## About this exercise
Please translate this sentence from the court judgment below into Spanish: "It has been held by the lower appellate Court that the transaction was a sale."

1. This revisions; application arisesfrom debt adjustment proceedings. The transaction in question took place on 10-6-1927. The property which was the subject-matter of this transaction is Survey No. 193. It admeasures 17 acresand 25 gunthas. This property was ostensibly soldfor Rs. 2,000/ -.
This property originally belonged to an undivided Hindu family consisting of three brothers Shivram, Shankar and Parwat. The purchaser was the brother-in-law of Shivram. In the present proceedings Parwat and Shankar pleaded that the transaction was a mortgage and they wanted the adjustment of their debts on that footing. The learned trial Judge accepted the plea of the debtors, held that the transaction was a mortgage, adjusted the debts and passed an award in their favour.
In appeal, a different view has prevailed. It has been held by the lower appellate Court that the transaction was a sale. On that view, there was no question of adjusting any debts and the application of the debtors so far as this transaction is concerned, has been dismissed. It is this decision which has given rise to the present revisional application.
2. Mr. Desai for the petitioners fairly conceded that the question as to whether a transaction is in the nature of a mortgage or not would be a question of fact and ordinarily findings of fact recorded by the lower appellate Court on such a question would bind the parties in a revisional application.
But Mr. Desai contended that in coming to the conclusion that the transaction was a sale the learned Judge also took the view that one document which was produced by the debtors appeared to be fabricated.
That is why, in allowing the appeal preferred by the creditor, the learned Judge also directed that a notice shall be issued to both the debtors as also to their witness Dhanji Shivram to show cause as to why sanction should not be granted for prosecuting them for having forced the document and for using the same as evidence in the case.
The document in question is Ex. 63/1. It is this part of the order and the finding on which the order is based that is seriously challenged before me by Mr. Desai.
3. Now, the document in question purports to be a Karar executed on 25-1-1927. If this document were genuine, it may lend considerable support to the plea made by the debtors that the transaction of 1927 was a mortgage. In order to appreciate the effect of this document, some more facts must be stated.
In 1927, a partition took place between the three brothers. By this partition, Parwat got 13 1/4 gunthas, Shankar got 4 3/4 gunthas and Shivram got 18 acres and 13 gunthas. 'Prima facie' the partition appears to be inequitable. Shankar has got a very poor share and Shivaram appears to have obtained the best share.
The debtor's case was that, at the time when the partition was effected, the family was indebted, and since Shivram took it upon himself to repay the family debts he was given 18 acres and 13 gunthas on condition that he should repay the family debts, enjoy the land for the said period and then bring it bark to the hotchpot to be divided again amongst the three brothers.

## Data shown
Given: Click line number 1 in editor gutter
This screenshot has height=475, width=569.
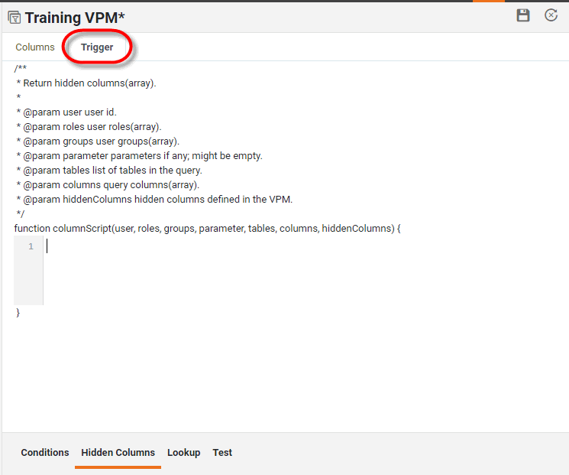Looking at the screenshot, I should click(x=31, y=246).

...

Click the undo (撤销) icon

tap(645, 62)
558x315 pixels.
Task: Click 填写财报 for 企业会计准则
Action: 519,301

## The answer
El tribunal de apelación inferior ha resuelto que la transacción fue una venta.